→ Excerpted passage:
____________

Every year, nearly five million breeding pairs of ortolan buntings - a type of tiny songbird classified as endangered in several countries - migrate from Europe to Africa for the winter.

About 300,000 of the birds pass through southwestern France, where they fall prey to hunters who for decades have defied bans on harvesting them in the name of gastronomic tradition.

You see, the ortolan bunting is seen by elite chefs and foodies as a rare culinary treat - one that is consumed whole, bones and all, with a napkin over one's head, for privacy and to better inhale its aroma.

Late French president Francois Mitterrand was a noted fan. And even though his country listed the species as protected in 1999 after his death, the hunt has gone on.

Now, European experts say in a study published Wednesday in the US journal Science Advances that illegal hunting is precipitating the demise of the ortolan bunting (Emberiza hortulana), which is already suffering due to loss of its natural habitat and other factors.

"If hunting of the ortolan continues, it will lead to the ortolan's disappearance," Frederic Jiguet, a professor at France's national museum of natural history and the study's main author, told AFP.

Extinction?

Jiguet had already led a study commissioned by France's environment ministry to try to settle the battle between the French state and hunters about the ortolan on a scientific basis.

That study, published in 2016 and financed in part by the hunting federation in the southwestern Landes region, estimated the number of songbirds migrating across France had dropped 20-30 percent from 2000 to 2014.

In the new study, researchers went farther, calculating the risk of the bird's extinction under several scenarios.

The most optimistic case would yield a risk of extinction of 66% within a century, if the hunt in France were to be cut by 15,000 birds a season, out of the estimated 30,000 that are caught each year.

"Removing 30,000 birds each autumn from the population crossing France constitutes a significant contribution to the decline of the species," Jiguet said.

Like all birds in rural areas, the ortolan buntings are also falling victim to modern agricultural practices, a drop in the insect population, and pesticide use, but hunting is seen as compounding those factors.

"Ending the hunt would give the ortolan an average of twice the chance of survival," Jiguet said. "It would not necessarily save it. We'd then have to change ways of farming."

____________

→ Stored items:
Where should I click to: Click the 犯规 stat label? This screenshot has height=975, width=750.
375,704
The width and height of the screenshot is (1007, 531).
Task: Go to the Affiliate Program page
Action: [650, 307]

____________

→ Work instruction A: Reproduce the stretch of the ortolan bunting article from "Every year, nearly" through "for the winter.".
→ Work instruction B: Resume the ortolan bunting article after its last sentence, carrying it forward in the same reporting style.

→ Answer A:
Every year, nearly five million breeding pairs of ortolan buntings - a type of tiny songbird classified as endangered in several countries - migrate from Europe to Africa for the winter.

→ Answer B:
European and activist pressures

The ortolan only weighs 20 grams. Its consumption is seen by many as something of a transformative culinary experience.

Michelin-starred celebrity chef Alain Ducasse angered animal rights activists by serving the birds at an invitation-only meal at the posh Le Cirque in New York in 1995.

"It's sort of a hot rush of fat, guts, bones, blood and meat, and it's really delicious," the late chef Anthony Bourdain told Stephen Colbert of the meal in a 2011 interview.

The bird was even consumed in an episode of the Showtime drama "Billions" last year.

In 1979, the European Union's Birds directive listed the bird as a protected species, but the French state long turned a blind eye to ortolan hunting, only proceeding with its own listing 20 years later.

But in the Landes region, local authorities still allowed a limited number of traps despite pressure from Brussels, which eventually filed a legal complaint over the practice before an EU court in 2016.

France's Birds Protection League has consistently battled for the hunt to end.

Its members regularly tried to destroy traps - prompting an angry scene in 2015 that went viral, with an underwear-clad hunter wielding a shovel to chase them away.

Last week, France's highest court upheld a ruling that fined hunters who had violated the laws on ortolan hunting.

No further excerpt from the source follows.